About this exercise: Nothing outside the range is wanted. Repeat exactly the lines below from the one with "Group field label" through the one with "Task: Click the Location column header".
[[ Available data, beginning ]]
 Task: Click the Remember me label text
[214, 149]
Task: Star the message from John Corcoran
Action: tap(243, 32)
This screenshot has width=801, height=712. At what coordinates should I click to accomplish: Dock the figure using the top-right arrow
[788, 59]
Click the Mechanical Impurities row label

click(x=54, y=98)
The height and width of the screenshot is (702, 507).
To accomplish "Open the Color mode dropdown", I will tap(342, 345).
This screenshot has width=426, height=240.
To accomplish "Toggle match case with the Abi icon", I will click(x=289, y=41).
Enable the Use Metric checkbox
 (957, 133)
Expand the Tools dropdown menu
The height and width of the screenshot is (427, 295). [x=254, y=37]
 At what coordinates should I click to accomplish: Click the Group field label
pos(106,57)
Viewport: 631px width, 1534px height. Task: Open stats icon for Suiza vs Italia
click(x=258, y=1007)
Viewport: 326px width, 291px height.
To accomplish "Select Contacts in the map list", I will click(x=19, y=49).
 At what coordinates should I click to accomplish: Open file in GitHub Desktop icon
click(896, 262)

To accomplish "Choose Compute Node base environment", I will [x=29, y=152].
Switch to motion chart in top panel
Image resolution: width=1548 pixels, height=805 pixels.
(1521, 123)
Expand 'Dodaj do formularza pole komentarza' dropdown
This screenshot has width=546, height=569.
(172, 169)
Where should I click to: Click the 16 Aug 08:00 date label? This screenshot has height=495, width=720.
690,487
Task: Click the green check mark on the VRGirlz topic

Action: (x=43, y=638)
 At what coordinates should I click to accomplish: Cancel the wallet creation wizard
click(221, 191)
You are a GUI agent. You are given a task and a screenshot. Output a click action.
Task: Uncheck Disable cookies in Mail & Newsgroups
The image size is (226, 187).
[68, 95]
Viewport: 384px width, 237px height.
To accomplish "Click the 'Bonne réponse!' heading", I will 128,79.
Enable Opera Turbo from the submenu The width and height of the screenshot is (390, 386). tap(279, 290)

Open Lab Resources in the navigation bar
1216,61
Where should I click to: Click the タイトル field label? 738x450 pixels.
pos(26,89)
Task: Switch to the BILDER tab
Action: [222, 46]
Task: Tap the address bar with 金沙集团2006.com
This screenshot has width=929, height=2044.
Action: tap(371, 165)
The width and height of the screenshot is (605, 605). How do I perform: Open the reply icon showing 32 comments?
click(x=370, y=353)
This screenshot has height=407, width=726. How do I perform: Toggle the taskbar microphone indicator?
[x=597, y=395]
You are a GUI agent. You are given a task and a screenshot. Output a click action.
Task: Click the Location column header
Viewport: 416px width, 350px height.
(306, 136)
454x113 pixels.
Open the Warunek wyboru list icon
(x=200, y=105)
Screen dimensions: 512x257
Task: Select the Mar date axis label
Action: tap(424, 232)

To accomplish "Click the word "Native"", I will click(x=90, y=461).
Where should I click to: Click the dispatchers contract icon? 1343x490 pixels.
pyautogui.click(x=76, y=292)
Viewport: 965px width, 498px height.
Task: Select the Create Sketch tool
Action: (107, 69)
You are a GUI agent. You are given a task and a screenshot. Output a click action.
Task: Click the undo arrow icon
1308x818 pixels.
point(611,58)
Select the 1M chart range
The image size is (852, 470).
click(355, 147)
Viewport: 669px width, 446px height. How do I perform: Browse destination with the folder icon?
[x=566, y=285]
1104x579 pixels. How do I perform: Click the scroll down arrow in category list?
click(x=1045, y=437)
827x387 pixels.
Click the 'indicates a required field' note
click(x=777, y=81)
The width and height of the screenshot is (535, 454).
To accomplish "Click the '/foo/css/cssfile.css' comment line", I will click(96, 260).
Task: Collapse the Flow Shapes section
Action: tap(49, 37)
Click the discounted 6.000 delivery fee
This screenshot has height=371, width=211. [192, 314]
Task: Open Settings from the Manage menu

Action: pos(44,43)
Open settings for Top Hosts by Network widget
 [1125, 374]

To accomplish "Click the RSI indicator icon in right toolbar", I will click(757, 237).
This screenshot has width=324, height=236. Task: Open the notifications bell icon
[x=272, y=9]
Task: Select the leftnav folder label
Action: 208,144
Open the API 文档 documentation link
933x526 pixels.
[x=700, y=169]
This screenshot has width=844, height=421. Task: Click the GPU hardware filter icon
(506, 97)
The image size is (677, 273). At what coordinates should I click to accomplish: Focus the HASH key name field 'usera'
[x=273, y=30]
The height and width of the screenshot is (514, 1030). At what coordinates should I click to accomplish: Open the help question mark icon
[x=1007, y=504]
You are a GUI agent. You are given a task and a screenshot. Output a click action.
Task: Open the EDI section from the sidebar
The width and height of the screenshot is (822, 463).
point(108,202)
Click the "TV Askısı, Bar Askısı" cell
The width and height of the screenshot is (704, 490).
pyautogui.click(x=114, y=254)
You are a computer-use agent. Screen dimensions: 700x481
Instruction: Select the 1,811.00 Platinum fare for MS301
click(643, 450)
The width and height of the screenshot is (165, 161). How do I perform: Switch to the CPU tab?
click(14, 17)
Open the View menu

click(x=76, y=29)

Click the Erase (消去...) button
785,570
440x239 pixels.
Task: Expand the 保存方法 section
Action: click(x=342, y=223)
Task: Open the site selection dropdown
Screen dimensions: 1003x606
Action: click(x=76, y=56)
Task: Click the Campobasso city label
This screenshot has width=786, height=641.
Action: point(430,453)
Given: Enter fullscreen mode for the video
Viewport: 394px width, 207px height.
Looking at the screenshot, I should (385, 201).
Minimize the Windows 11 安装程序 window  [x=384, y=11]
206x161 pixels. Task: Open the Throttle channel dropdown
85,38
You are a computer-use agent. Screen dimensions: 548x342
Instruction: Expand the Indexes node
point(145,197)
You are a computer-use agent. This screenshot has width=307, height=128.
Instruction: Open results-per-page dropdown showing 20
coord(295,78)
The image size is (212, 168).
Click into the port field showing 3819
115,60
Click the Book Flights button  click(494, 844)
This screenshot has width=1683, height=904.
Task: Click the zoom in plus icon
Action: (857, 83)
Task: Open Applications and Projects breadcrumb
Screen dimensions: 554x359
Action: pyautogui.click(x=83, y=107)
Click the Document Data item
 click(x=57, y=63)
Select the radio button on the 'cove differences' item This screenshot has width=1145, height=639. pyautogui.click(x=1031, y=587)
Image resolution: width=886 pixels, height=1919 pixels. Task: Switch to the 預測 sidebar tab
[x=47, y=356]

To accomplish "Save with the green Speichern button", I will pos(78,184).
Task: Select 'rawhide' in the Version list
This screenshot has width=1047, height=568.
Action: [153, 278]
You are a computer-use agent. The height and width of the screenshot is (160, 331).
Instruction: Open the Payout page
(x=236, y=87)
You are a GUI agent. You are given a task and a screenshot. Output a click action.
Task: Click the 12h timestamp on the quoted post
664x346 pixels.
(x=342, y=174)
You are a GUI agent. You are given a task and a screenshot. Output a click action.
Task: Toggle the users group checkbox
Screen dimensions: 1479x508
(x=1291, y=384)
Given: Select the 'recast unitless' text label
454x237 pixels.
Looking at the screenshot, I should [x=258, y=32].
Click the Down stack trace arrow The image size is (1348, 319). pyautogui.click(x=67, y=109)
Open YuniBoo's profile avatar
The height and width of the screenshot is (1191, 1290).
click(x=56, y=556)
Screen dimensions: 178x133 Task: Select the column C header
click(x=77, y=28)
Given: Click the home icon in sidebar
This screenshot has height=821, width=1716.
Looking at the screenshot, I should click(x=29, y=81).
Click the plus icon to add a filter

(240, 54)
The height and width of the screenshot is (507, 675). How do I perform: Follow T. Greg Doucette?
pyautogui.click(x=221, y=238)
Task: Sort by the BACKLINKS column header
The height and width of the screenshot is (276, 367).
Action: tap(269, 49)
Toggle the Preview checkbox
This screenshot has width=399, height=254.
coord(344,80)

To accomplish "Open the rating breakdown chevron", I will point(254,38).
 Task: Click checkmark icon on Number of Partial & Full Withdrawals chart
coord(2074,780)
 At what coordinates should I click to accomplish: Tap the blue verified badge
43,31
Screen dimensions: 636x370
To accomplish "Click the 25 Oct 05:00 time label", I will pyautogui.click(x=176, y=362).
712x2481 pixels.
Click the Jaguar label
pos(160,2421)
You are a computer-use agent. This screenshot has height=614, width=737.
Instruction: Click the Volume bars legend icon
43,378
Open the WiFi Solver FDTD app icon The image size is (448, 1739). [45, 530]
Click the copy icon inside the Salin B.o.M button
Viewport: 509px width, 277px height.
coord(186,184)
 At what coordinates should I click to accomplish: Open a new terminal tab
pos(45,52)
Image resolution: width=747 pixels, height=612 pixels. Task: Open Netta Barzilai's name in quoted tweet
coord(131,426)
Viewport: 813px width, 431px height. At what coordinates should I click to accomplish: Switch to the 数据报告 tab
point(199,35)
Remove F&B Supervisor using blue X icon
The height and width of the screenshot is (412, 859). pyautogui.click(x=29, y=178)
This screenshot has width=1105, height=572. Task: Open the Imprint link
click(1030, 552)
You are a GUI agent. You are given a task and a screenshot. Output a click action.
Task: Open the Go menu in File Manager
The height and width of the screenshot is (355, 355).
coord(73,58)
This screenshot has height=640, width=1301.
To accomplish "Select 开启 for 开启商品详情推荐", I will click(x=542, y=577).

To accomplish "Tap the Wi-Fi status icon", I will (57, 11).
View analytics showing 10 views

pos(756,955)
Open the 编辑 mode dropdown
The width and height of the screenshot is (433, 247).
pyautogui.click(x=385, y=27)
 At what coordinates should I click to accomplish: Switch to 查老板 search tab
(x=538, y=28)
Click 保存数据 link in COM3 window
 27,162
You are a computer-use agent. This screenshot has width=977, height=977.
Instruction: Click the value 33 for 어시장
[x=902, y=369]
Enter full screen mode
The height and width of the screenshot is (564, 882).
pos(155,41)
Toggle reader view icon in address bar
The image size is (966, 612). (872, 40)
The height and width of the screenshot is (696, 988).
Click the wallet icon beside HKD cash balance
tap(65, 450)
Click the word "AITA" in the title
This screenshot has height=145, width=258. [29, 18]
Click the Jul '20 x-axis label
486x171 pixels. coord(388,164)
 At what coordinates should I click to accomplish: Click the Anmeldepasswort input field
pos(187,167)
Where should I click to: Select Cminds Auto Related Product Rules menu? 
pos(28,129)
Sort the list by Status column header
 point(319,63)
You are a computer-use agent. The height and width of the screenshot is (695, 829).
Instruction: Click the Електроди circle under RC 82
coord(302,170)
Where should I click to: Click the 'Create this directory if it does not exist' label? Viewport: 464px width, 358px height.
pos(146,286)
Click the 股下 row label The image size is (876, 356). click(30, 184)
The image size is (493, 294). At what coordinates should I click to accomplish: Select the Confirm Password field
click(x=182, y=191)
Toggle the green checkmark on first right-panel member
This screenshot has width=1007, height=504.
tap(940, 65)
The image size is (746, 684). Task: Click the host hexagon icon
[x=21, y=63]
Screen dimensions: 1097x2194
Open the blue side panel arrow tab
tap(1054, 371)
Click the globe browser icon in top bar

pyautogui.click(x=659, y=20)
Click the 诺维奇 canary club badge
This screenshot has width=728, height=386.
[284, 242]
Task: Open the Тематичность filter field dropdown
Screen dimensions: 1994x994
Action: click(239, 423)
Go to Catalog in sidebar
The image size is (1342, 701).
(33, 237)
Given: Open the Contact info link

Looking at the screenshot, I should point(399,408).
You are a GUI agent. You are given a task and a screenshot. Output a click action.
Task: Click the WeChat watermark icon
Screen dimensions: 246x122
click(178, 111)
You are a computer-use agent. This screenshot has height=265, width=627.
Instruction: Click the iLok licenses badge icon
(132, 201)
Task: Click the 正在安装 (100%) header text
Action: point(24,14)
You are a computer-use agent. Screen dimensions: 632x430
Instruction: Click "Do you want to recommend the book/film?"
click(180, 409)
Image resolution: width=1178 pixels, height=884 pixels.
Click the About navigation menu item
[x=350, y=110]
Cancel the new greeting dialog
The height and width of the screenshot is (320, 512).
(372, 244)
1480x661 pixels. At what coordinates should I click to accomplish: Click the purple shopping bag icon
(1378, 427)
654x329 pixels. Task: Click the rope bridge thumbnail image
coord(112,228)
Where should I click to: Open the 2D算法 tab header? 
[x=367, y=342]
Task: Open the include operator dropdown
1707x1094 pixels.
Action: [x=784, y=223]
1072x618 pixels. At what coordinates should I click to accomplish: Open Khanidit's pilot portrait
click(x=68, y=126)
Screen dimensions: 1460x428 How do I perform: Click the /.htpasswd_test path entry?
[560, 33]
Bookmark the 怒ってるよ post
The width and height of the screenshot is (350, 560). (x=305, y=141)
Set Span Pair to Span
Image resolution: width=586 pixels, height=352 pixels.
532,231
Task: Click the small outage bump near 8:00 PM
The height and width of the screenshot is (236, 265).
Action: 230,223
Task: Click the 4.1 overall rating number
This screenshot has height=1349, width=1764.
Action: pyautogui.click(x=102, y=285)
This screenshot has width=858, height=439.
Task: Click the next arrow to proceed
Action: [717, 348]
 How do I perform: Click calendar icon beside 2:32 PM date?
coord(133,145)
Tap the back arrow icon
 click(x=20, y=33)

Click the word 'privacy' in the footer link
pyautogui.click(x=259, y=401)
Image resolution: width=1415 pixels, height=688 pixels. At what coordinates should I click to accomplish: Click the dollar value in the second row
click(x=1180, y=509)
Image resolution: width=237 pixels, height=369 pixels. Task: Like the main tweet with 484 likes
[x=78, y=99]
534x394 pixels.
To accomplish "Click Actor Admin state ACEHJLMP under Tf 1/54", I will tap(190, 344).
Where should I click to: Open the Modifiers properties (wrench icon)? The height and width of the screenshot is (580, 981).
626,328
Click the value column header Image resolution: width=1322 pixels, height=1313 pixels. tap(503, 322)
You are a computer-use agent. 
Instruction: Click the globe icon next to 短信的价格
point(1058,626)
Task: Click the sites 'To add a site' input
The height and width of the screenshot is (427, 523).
[[ Available data, end ]]
Task response:
 At what coordinates should I click to accomplish: Click the Group field label
pos(106,57)
Viewport: 631px width, 1534px height. Task: Open stats icon for Suiza vs Italia
click(x=258, y=1007)
Viewport: 326px width, 291px height.
To accomplish "Select Contacts in the map list", I will click(x=19, y=49).
 At what coordinates should I click to accomplish: Open file in GitHub Desktop icon
click(896, 262)

To accomplish "Choose Compute Node base environment", I will [x=29, y=152].
Switch to motion chart in top panel
Image resolution: width=1548 pixels, height=805 pixels.
(1521, 123)
Expand 'Dodaj do formularza pole komentarza' dropdown
This screenshot has width=546, height=569.
(172, 169)
Where should I click to: Click the 16 Aug 08:00 date label? This screenshot has height=495, width=720.
690,487
Task: Click the green check mark on the VRGirlz topic

Action: (x=43, y=638)
 At what coordinates should I click to accomplish: Cancel the wallet creation wizard
click(221, 191)
You are a GUI agent. You are given a task and a screenshot. Output a click action.
Task: Uncheck Disable cookies in Mail & Newsgroups
The image size is (226, 187).
[68, 95]
Viewport: 384px width, 237px height.
To accomplish "Click the 'Bonne réponse!' heading", I will 128,79.
Enable Opera Turbo from the submenu The width and height of the screenshot is (390, 386). tap(279, 290)

Open Lab Resources in the navigation bar
1216,61
Where should I click to: Click the タイトル field label? 738x450 pixels.
pos(26,89)
Task: Switch to the BILDER tab
Action: [222, 46]
Task: Tap the address bar with 金沙集团2006.com
This screenshot has width=929, height=2044.
Action: tap(371, 165)
The width and height of the screenshot is (605, 605). How do I perform: Open the reply icon showing 32 comments?
click(x=370, y=353)
This screenshot has height=407, width=726. How do I perform: Toggle the taskbar microphone indicator?
[x=597, y=395]
You are a GUI agent. You are given a task and a screenshot. Output a click action.
Task: Click the Location column header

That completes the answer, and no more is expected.